[Source data — start]

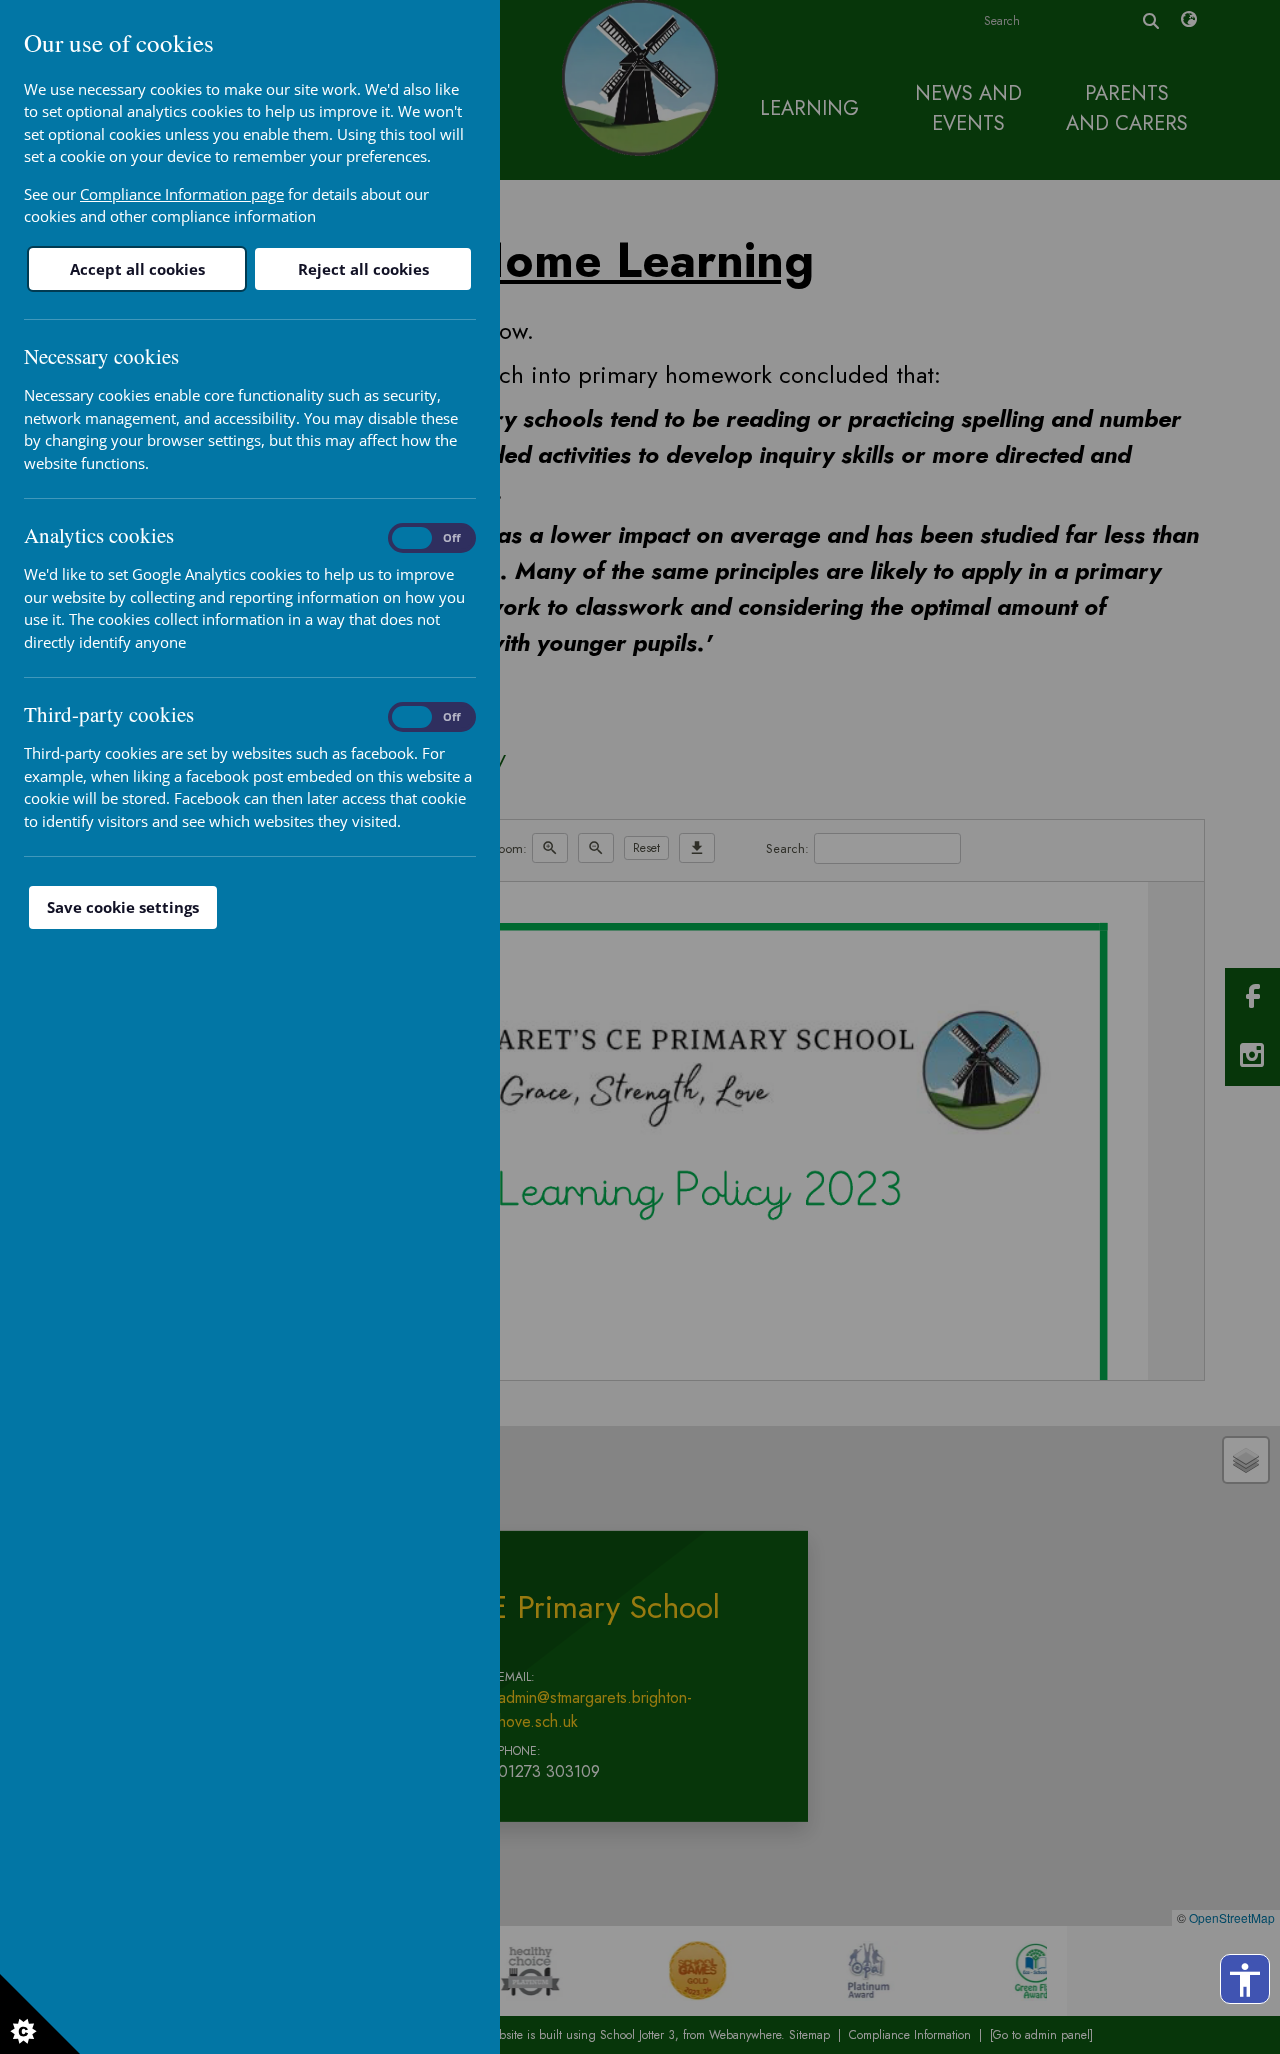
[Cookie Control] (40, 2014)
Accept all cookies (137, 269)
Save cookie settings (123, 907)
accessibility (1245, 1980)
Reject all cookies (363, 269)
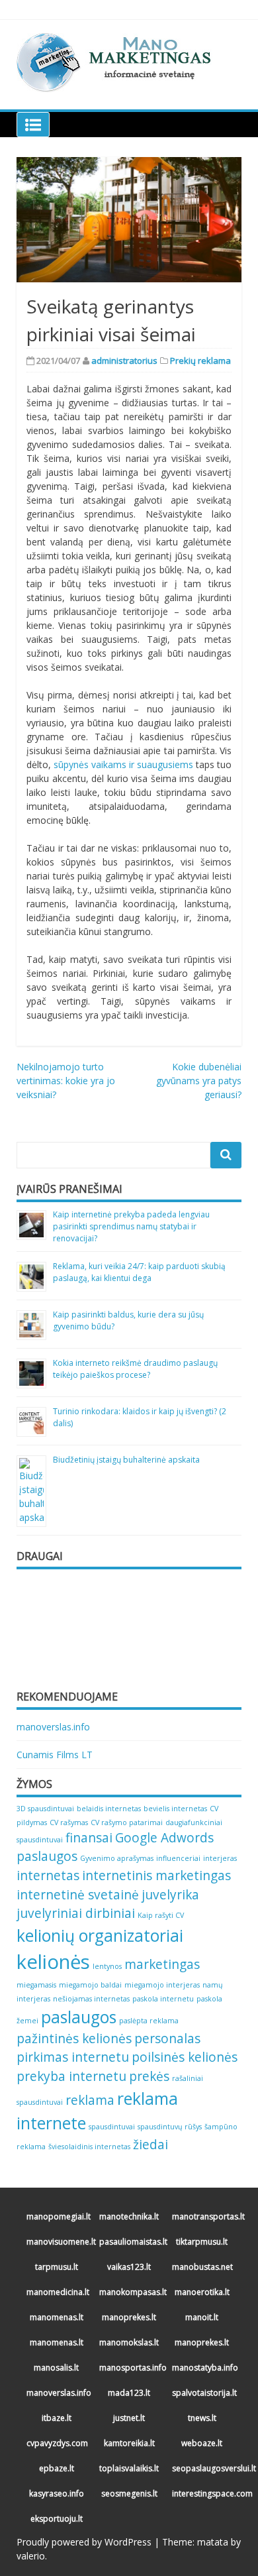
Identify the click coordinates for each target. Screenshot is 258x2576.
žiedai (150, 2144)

[Source data — finish]

→ Try it: Reproduce exactly the line that contains "Identify the click" together with each line after it to the end of the entries; include no other lines.

→ Response:
Identify the click coordinates for each target. Screenshot is 258x2576.
žiedai (150, 2144)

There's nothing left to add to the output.